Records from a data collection
# # # # # # #
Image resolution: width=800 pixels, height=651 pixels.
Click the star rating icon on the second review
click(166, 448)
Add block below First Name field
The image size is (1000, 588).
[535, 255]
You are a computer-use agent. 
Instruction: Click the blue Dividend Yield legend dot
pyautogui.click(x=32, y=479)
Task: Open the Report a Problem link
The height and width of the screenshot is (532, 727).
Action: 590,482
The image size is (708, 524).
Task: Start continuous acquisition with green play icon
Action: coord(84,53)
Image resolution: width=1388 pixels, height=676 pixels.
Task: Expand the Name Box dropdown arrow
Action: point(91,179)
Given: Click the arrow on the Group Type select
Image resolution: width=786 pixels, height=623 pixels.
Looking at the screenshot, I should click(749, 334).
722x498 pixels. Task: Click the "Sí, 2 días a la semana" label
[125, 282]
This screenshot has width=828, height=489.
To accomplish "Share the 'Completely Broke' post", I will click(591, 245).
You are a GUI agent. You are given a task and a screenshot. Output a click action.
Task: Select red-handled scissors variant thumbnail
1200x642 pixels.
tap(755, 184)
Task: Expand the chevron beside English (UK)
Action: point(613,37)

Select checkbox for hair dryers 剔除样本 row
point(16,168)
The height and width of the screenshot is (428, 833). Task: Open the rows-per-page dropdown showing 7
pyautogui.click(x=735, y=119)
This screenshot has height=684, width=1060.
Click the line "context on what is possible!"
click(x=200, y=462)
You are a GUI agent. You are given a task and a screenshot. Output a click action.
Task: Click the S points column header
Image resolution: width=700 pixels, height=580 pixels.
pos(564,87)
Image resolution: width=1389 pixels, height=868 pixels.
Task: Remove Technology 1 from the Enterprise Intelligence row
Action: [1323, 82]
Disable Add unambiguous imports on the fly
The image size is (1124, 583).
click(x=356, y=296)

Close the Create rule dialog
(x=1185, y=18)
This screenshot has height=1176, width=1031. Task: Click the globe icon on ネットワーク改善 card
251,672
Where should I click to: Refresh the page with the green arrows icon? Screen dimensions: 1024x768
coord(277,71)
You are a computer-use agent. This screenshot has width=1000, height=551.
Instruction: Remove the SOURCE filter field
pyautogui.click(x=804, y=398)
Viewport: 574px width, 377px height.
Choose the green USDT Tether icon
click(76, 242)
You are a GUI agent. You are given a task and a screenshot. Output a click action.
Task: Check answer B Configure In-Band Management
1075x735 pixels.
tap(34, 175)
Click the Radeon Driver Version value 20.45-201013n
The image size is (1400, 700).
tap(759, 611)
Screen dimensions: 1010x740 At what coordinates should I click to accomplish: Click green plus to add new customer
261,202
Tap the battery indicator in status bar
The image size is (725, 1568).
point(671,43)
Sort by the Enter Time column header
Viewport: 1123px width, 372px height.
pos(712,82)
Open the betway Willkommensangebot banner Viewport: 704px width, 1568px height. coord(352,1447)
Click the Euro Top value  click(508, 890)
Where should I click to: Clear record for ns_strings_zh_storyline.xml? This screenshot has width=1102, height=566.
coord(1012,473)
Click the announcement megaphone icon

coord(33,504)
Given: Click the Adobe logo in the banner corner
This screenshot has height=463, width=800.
# # # # # # #
■ **WHAT TO DO**: Please restate the data word for word, every record included.

■ **EXPECTED ANSWER**:
Image resolution: width=800 pixels, height=651 pixels.
Click the star rating icon on the second review
click(166, 448)
Add block below First Name field
The image size is (1000, 588).
[535, 255]
You are a computer-use agent. 
Instruction: Click the blue Dividend Yield legend dot
pyautogui.click(x=32, y=479)
Task: Open the Report a Problem link
The height and width of the screenshot is (532, 727).
Action: 590,482
The image size is (708, 524).
Task: Start continuous acquisition with green play icon
Action: coord(84,53)
Image resolution: width=1388 pixels, height=676 pixels.
Task: Expand the Name Box dropdown arrow
Action: point(91,179)
Given: Click the arrow on the Group Type select
Image resolution: width=786 pixels, height=623 pixels.
Looking at the screenshot, I should click(749, 334).
722x498 pixels. Task: Click the "Sí, 2 días a la semana" label
[125, 282]
This screenshot has width=828, height=489.
To accomplish "Share the 'Completely Broke' post", I will click(591, 245).
You are a GUI agent. You are given a task and a screenshot. Output a click action.
Task: Select red-handled scissors variant thumbnail
1200x642 pixels.
tap(755, 184)
Task: Expand the chevron beside English (UK)
Action: point(613,37)

Select checkbox for hair dryers 剔除样本 row
point(16,168)
The height and width of the screenshot is (428, 833). Task: Open the rows-per-page dropdown showing 7
pyautogui.click(x=735, y=119)
This screenshot has height=684, width=1060.
Click the line "context on what is possible!"
click(x=200, y=462)
You are a GUI agent. You are given a task and a screenshot. Output a click action.
Task: Click the S points column header
Image resolution: width=700 pixels, height=580 pixels.
pos(564,87)
Image resolution: width=1389 pixels, height=868 pixels.
Task: Remove Technology 1 from the Enterprise Intelligence row
Action: [1323, 82]
Disable Add unambiguous imports on the fly
The image size is (1124, 583).
click(x=356, y=296)

Close the Create rule dialog
(x=1185, y=18)
This screenshot has height=1176, width=1031. Task: Click the globe icon on ネットワーク改善 card
251,672
Where should I click to: Refresh the page with the green arrows icon? Screen dimensions: 1024x768
coord(277,71)
You are a computer-use agent. This screenshot has width=1000, height=551.
Instruction: Remove the SOURCE filter field
pyautogui.click(x=804, y=398)
Viewport: 574px width, 377px height.
Choose the green USDT Tether icon
click(76, 242)
You are a GUI agent. You are given a task and a screenshot. Output a click action.
Task: Check answer B Configure In-Band Management
1075x735 pixels.
tap(34, 175)
Click the Radeon Driver Version value 20.45-201013n
The image size is (1400, 700).
tap(759, 611)
Screen dimensions: 1010x740 At what coordinates should I click to accomplish: Click green plus to add new customer
261,202
Tap the battery indicator in status bar
The image size is (725, 1568).
point(671,43)
Sort by the Enter Time column header
Viewport: 1123px width, 372px height.
pos(712,82)
Open the betway Willkommensangebot banner Viewport: 704px width, 1568px height. coord(352,1447)
Click the Euro Top value  click(508, 890)
Where should I click to: Clear record for ns_strings_zh_storyline.xml? This screenshot has width=1102, height=566.
coord(1012,473)
Click the announcement megaphone icon

coord(33,504)
Given: Click the Adobe logo in the banner corner
This screenshot has height=463, width=800.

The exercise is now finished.